* Stated task
Rewrite the material below, changing every "screenshot" to "screen capture" and keeping everything else as it is. Omit the pictures from your answer.

* Record list
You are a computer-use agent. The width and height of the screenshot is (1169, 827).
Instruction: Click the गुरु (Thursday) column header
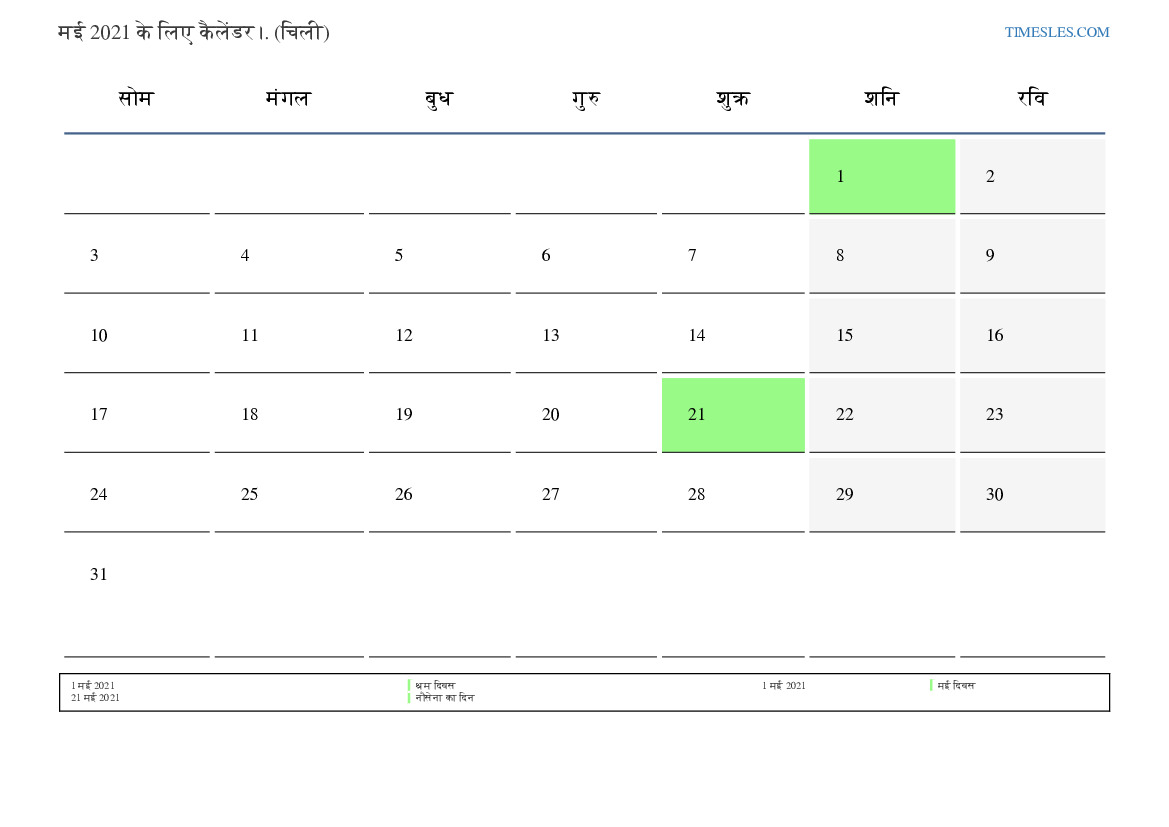pyautogui.click(x=586, y=98)
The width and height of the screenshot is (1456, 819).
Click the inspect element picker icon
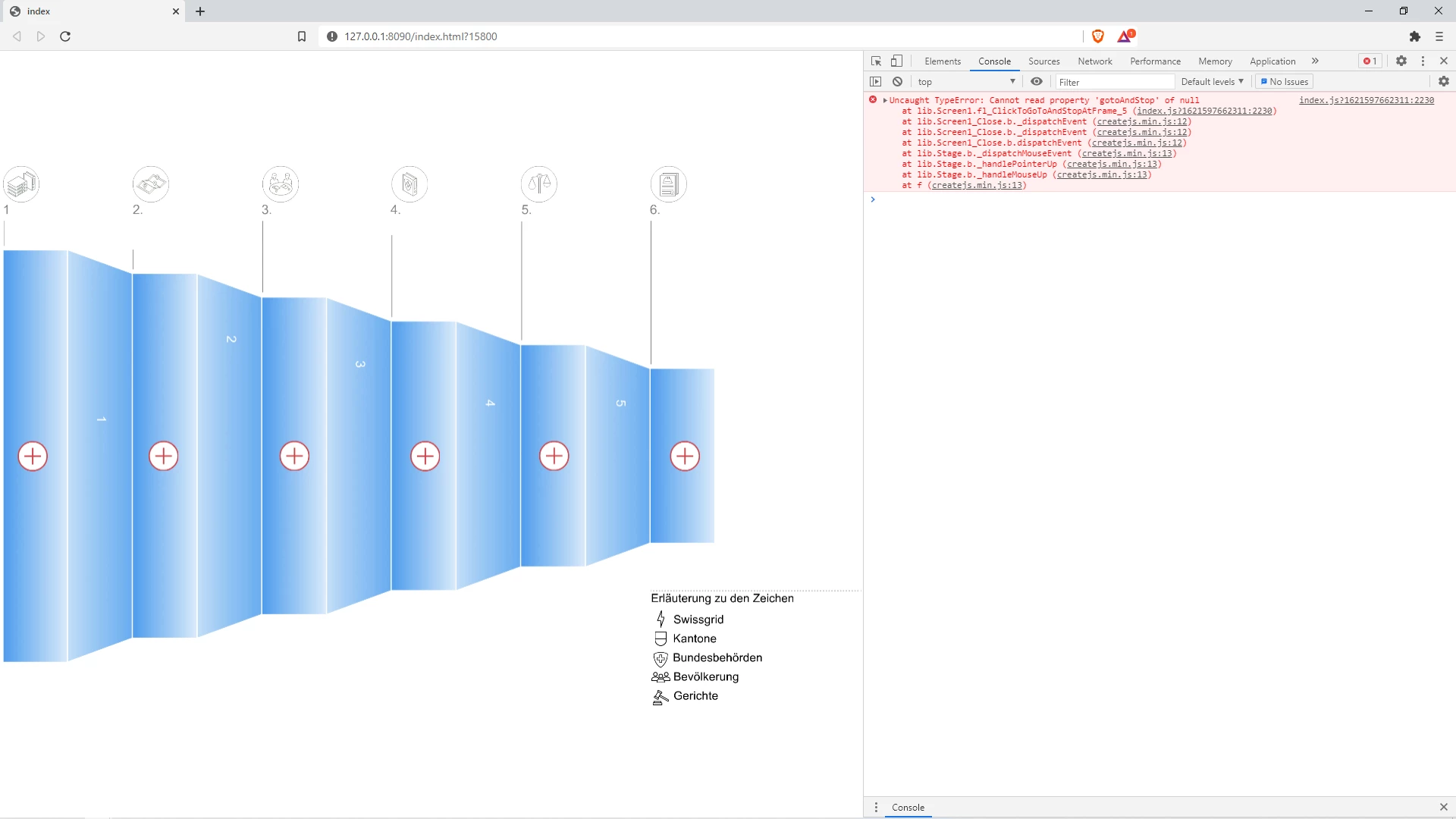tap(876, 61)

* The completed task
You are a computer-use agent. The width and height of the screen capture is (1169, 827).
Instruction: Click the गुरु (Thursday) column header
pyautogui.click(x=586, y=98)
The width and height of the screen capture is (1456, 819).
Click the inspect element picker icon
tap(876, 61)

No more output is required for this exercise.